_TASK REQUIREMENTS_
The line with "Image resolution: width=1200" marks where to begin; print it and all lines after it in the material below exactly, skipping pictures.

□ □ □ □

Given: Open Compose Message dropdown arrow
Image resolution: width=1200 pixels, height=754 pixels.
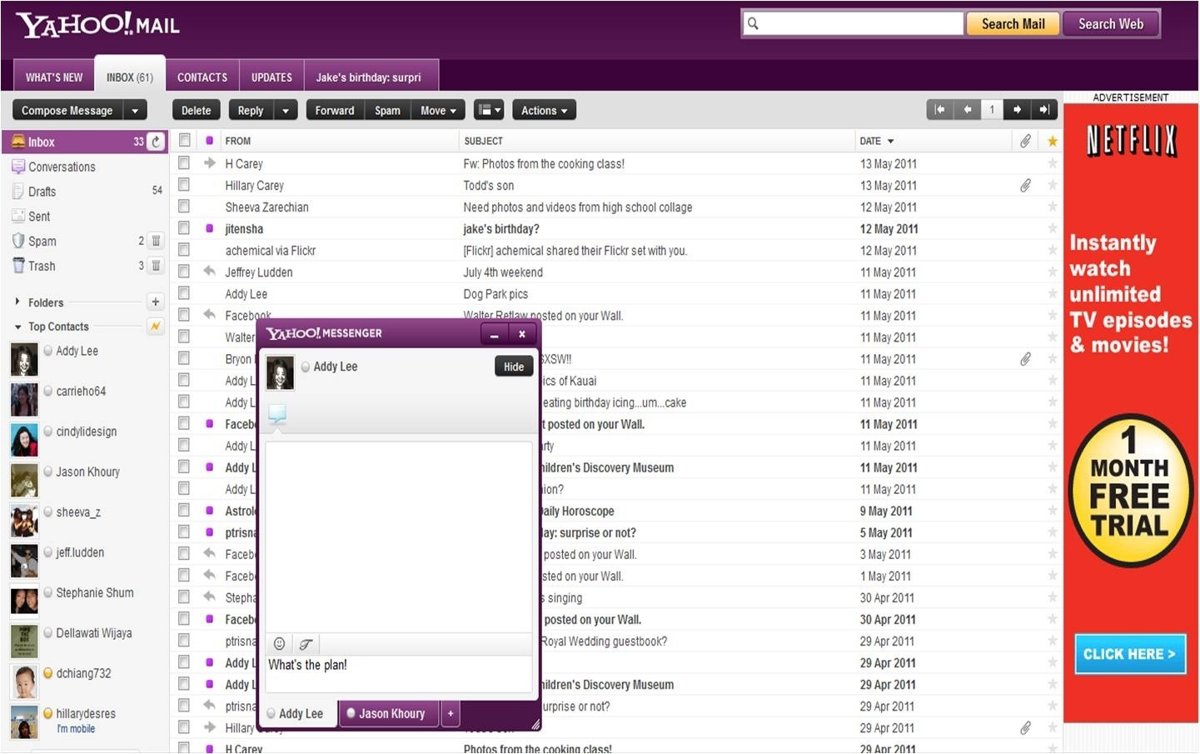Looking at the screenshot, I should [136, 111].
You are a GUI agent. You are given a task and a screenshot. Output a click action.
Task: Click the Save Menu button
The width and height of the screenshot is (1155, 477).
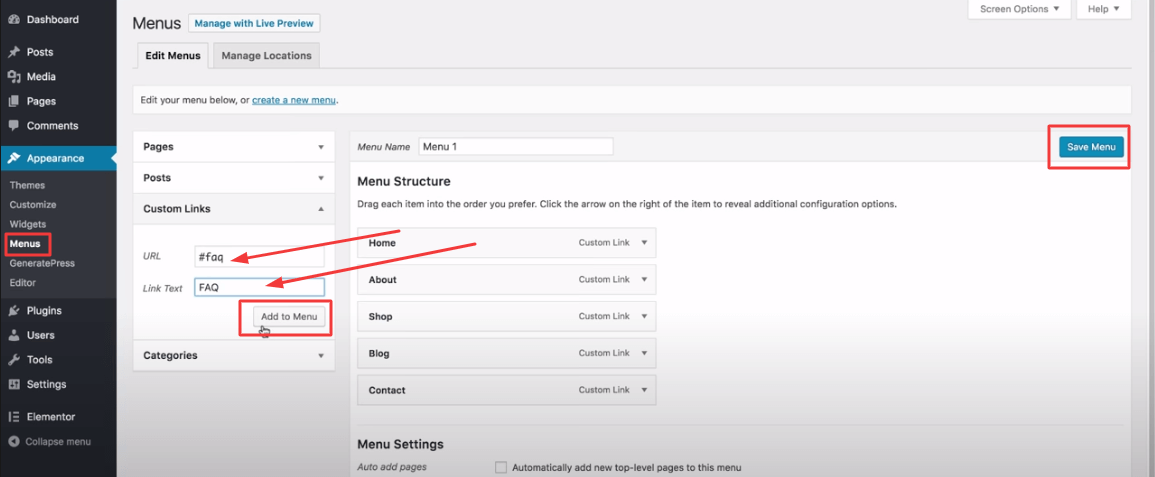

□ □ □ □

_RESPONSE AREA_
Image resolution: width=1200 pixels, height=754 pixels.
Looking at the screenshot, I should [136, 111].
You are a GUI agent. You are given a task and a screenshot. Output a click action.
Task: Click the Save Menu button
The width and height of the screenshot is (1155, 477).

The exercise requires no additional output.